O ex-prefeito de Barcelos José Ribamar Beleza, candidato a deputado estadual pelo Partido Verde (PV), teve seu registrado de candidatura deferido na última segunda-feira, dia 3, pelo Pleno do Tribunal Regional Eleitoral do Amazonas. Mas, para Ministério Público Eleitoral como ex-prefeito do município da calha do Rio Negro teve diversas contas rejeitadas pelo Tribunal de Contas da União, resolveu ingressar com Recurso Especial que será encaminhado ao Tribunal Superior Eleitoral, em Brasília.

De acordo com o MP, Beleza teve suas contas reprovadas principalmente por omissão no dever de prestar contas e por não comprovação da boa e regular aplicação das verbas federais e todas são decisões definitivas e irrecorríveis do Tribunal de Contas da União (TCU).

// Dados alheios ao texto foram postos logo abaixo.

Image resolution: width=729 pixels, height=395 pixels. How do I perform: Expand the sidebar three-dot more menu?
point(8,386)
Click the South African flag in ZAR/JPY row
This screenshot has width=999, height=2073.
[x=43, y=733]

Para o Ministério Público, Beleza está inelegível por ser alcançado pela Lei da “Ficha Limpa” em razão de suas contas julgadas irregulares pelo Tribunal de Contas da União nos processos nº 028.676/2016-5, 019.053/2015-0, 008.102/2014-7, 033.496/2014-5, 029.478/2013-8, 004.905/2012-1, 010.149/2012-0, 031.534/2010-4, 001.216/2009-0 e 024.868/2006-5, bem como pelo Tribunal de Contas do Estado do Amazonas no processo nº 11.626/2015.

De acordo com o Procurador Regional Eleitoral, Rafael da Silva Rocha: “todas as decisões transitaram em julgado, não havendo nenhuma notícia de que os julgados tenham sido suspensos ou anulados pelo Poder Judiciário”.

Inelegibilidade chapada – O MP Eleitoral destaca que em todos os processos julgados irregulares pelo Tribunal de Contas da União, ficou comprovada a existência de dano ao patrimônio público, tanto que, em razão das ilegalidades, foram determinados o recolhimento de valores e a aplicação de multa ao ex-prefeito.

Em um dos processos, José Ribamar Beleza chegou a ser condenado pelo TCU ao pagamento de multa no valor de R$ 100 mil, além do recolhimento de mais de R$ 80 mil, por não prestar contas quanto à aplicação de recursos destinados, no ano de 2010, pelo Programa Dinheiro Direto na Escola (PDDE), do Fundo Nacional de Desenvolvimento da Educação (FNDE).

Em outro caso de irregularidade que configura ato de improbidade administrativa, José Ribamar Beleza também não comprovou a aplicação de mais de R$ 380 mil, repassados à prefeitura de Barcelos pelo Fundo Nacional de Assistência Social (FNAS), em 2008.

Diante das condenações de José Ribamar, o Ministério Público considera que o candidato está, inequivocamente, inelegível perante a lei, enquadrando-se no caso de “inelegibilidade chapada”. “Assim, evidenciados os equívocos e vícios existentes no julgamento do Egrégio Tribunal Regional Eleitoral do Amazonas, o Ministério Público Eleitoral requer a reforma do acórdão recorrido, após prévio reenquadramento jurídico das premissas fáticas pela Corte Superior, para, ao final, indeferir o pedido de registro de candidatura do ora recorrido José Ribamar Fontes Beleza para concorrer ao cargo de deputado estadual nas eleições de 2018, por ser chapada a sua inelegibilidade”, reforça o documento encaminhado ao TSE.